L'expert n'a formulé aucune remarque sur le fait qu'après envoi d'une radiographie des dents concernées, le dentiste conseil de la CPAM a donné son accord aux soins proposés par M. [L].
En outre, l'expert (ainsi que le docteur [P]) a souligné des erreurs commises par d'autres praticiens :
- le 30 juin 2008, perforation de la racine de la dent n° 26 donc atteinte de l'os qui entoure la racine par le docteur [F],
Ce dernier, de par son acharnement, a perforé le plancher de la dent 26 ainsi que le canal de la racine palatine. Ce dernier n'en a pas informé le patient, ni n'a pris les mesures adéquates.
- le docteur [U] indique avoir réalisé une pulpectomie (et non un traitement radiculaire complet) de la 26, le 1er septembre 2008. Pourtant ces dents était déjà traitées comme l'indique les radiographies.
- le 16 septembre 2008, création d'une communication bucco-sinusienne au niveau de la dent n° 26 (infection du sinus parles bactéries de la bouche) par le docteur [U],
- 22 septembre 2008, consultation du docteur [U] pour douleurs. La dent 24 (nommée 25 sur le dossier) est désobturée (un instrument cassé dans la racine est soupçonné/soins du docteur [F])
- 3 novembre 2008 : erreur parce que 'il n'y a rien noté à ce moment-là sur la 26....) : extraction de la 27 à la place de la 26 demandée par le docteur [U] (26 qui avait créé une communication bucco-sinusienne et donc non rebouchée par le docteur [T]),
- 30 décembre 2008 : ostéité causée par l'extraction de la 27 (infection de l'os (responsabilité du docteur [T]),
- la cause des infections bactériennes et la sinusite est réglée 7 mois après, le 30 janvier 2009, par le docteur [J] qui doit extraire la 26 et enlever de l'os de l'ostéite pour pouvoir refermer la communication bucco-sinusienne en suturant hermétiquement le trou.
Si l'expert doute de la qualité des soins prodigués par M. [L], il ne donne aucun élément objectif médical susceptible de conforter ce doute et ce d'autant plus qu'il retient un terrain sinusien chez M. [N] déjà fragilisé par la présence de polypes et de rhino-conjonctivites sans en tirer de conséquence.

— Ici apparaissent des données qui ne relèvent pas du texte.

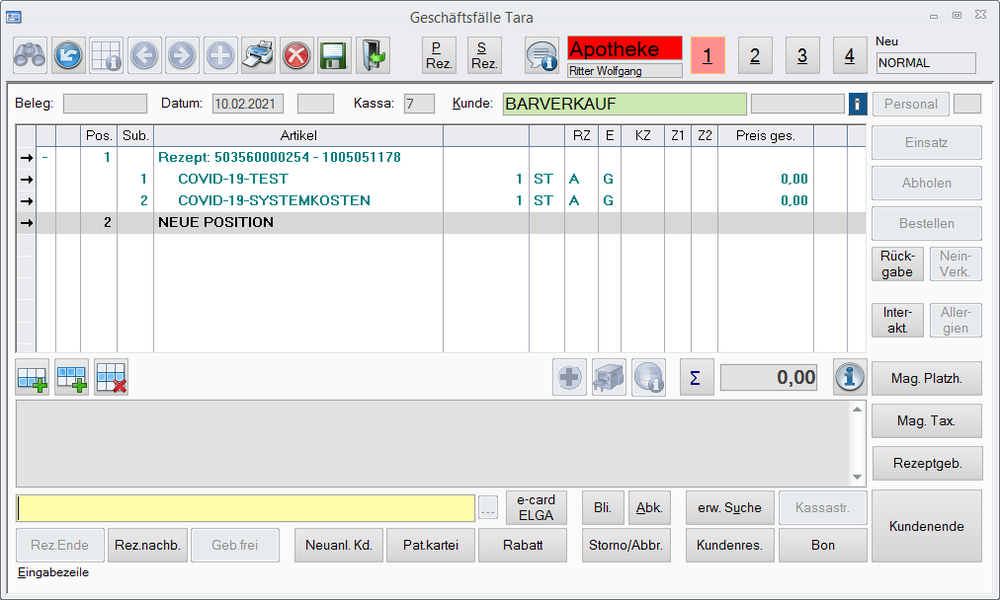Click the printer icon in toolbar
Screen dimensions: 1000x600
(259, 55)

À défaut de démonstration sur l'existence d'une faute de M. [L] et du lien de causalité entre les soins prodigués par M. [L] et les dommages relevés par l'expert, M. [N] est débouté de sa demande au titre de la responsabilité médicale de M. [L].
Le jugement est confirmé à ce titre.
- Sur les autres demandes.
Succombant en appel, M. [N] est débouté de sa demande en frais irrépétibles et est condamné aux dépens, étant par ailleurs précisé que les dispositions du jugement sur les frais irrépétibles et les dépens sont confirmées.

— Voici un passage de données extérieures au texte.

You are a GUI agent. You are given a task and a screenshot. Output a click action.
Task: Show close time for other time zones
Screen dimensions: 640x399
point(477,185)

L'équité ne commande pas de faire application de l'article 700 du code de procédure civile. M. [L] et la société Swisslife sont déboutés de cette demande.
La CPAM, ayant succombé, est déboutée de sa demande en frais irrépétibles.
PAR CES MOTIFS
Statuant publiquement, par arrêt contradictoire rendu par mise à disposition au greffe :
Confirme le jugement entrepris en toutes ses dispositions ;
Y ajoutant,
Déboute M. [N], M. [L], la société Swisslife, la CPAM d'Ille-et-Vilaine de leur demande en frais irrépétibles ;
Condamne M. [N] aux dépens d'appel, qui seront recouvrés conformément aux dispositions sur l'aide juridictionnelle.